Look below for the line containing "Task: Click the 'To learn more' sentence text"; from there through the line containing "Choose Business Development from the list", both lines included, please set down each line exactly and nothing else.

---------------

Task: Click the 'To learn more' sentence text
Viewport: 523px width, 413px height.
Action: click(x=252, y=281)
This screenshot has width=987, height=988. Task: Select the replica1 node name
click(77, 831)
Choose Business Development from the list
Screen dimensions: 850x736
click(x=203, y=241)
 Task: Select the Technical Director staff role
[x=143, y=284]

---------------

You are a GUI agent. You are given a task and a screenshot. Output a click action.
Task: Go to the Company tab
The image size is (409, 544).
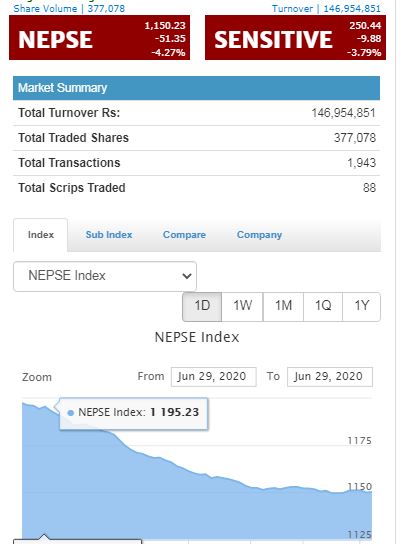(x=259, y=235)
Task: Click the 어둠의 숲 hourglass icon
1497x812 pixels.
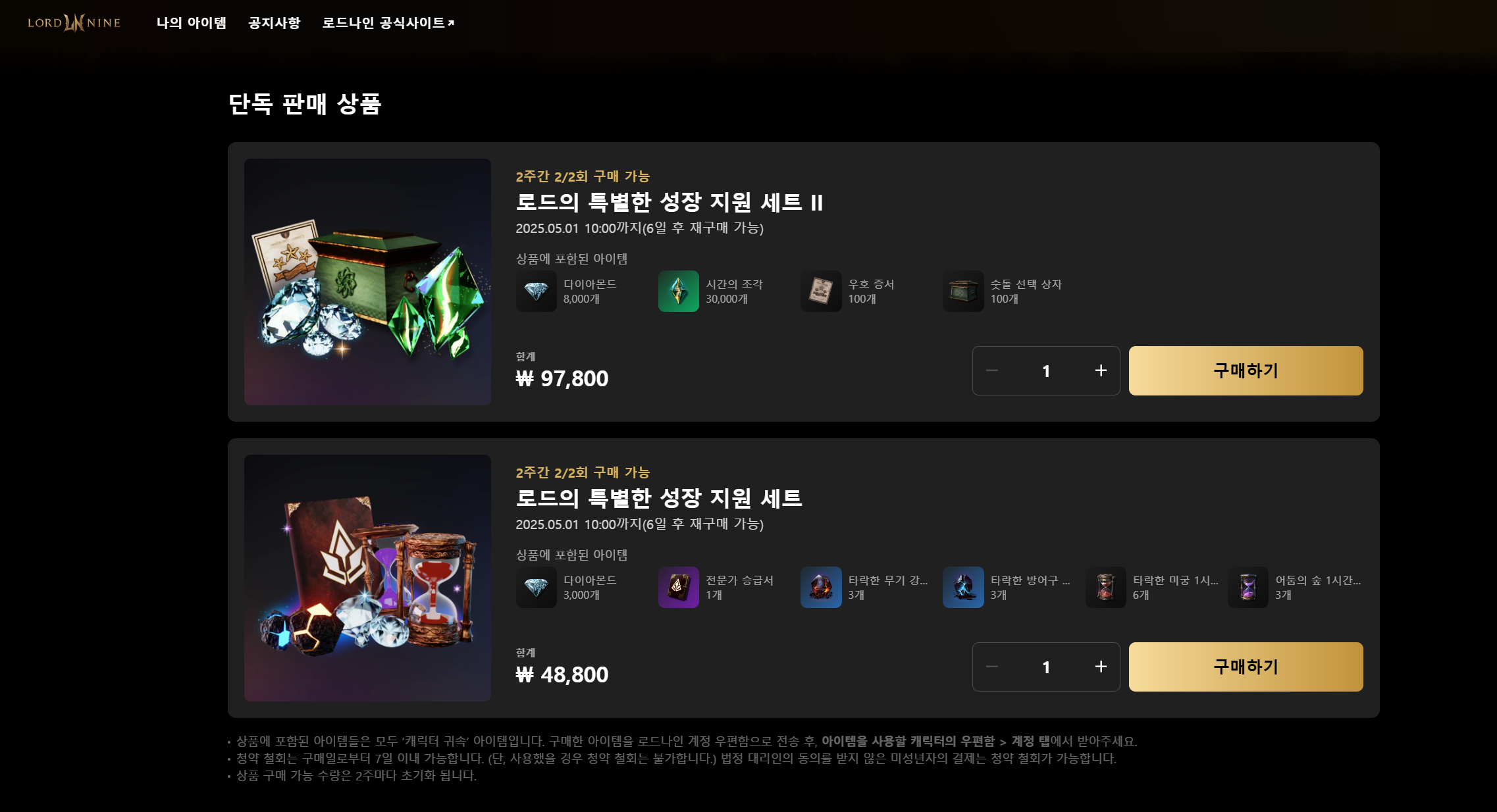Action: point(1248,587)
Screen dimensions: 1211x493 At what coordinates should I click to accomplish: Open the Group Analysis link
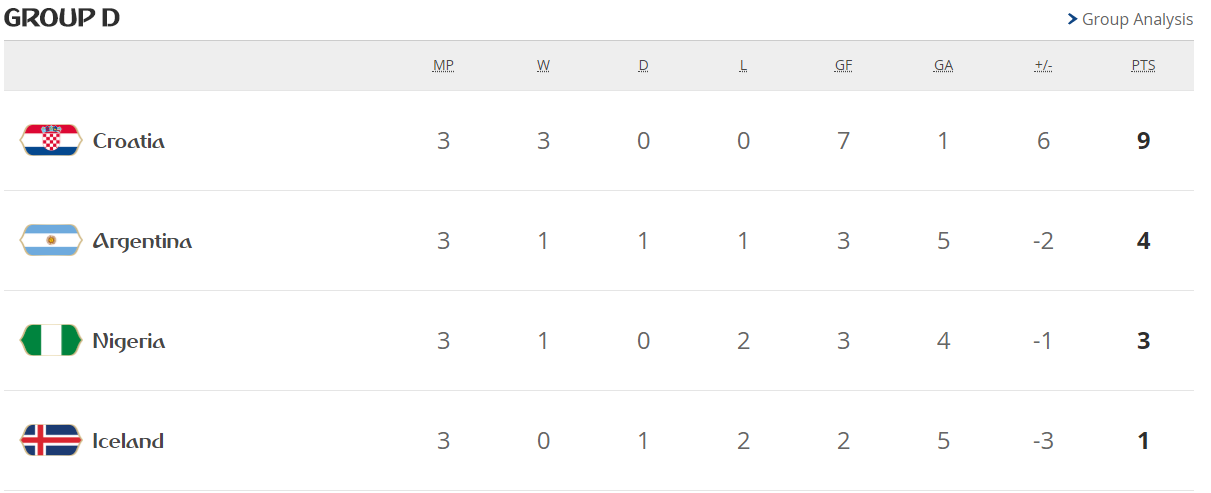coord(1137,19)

---------------

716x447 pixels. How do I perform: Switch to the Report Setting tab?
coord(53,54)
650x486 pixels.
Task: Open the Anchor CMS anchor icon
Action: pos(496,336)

---------------

# [Expected answer]
Task: Click the 'To learn more' sentence text
Viewport: 523px width, 413px height.
Action: click(x=252, y=281)
This screenshot has width=987, height=988. Task: Select the replica1 node name
click(77, 831)
Choose Business Development from the list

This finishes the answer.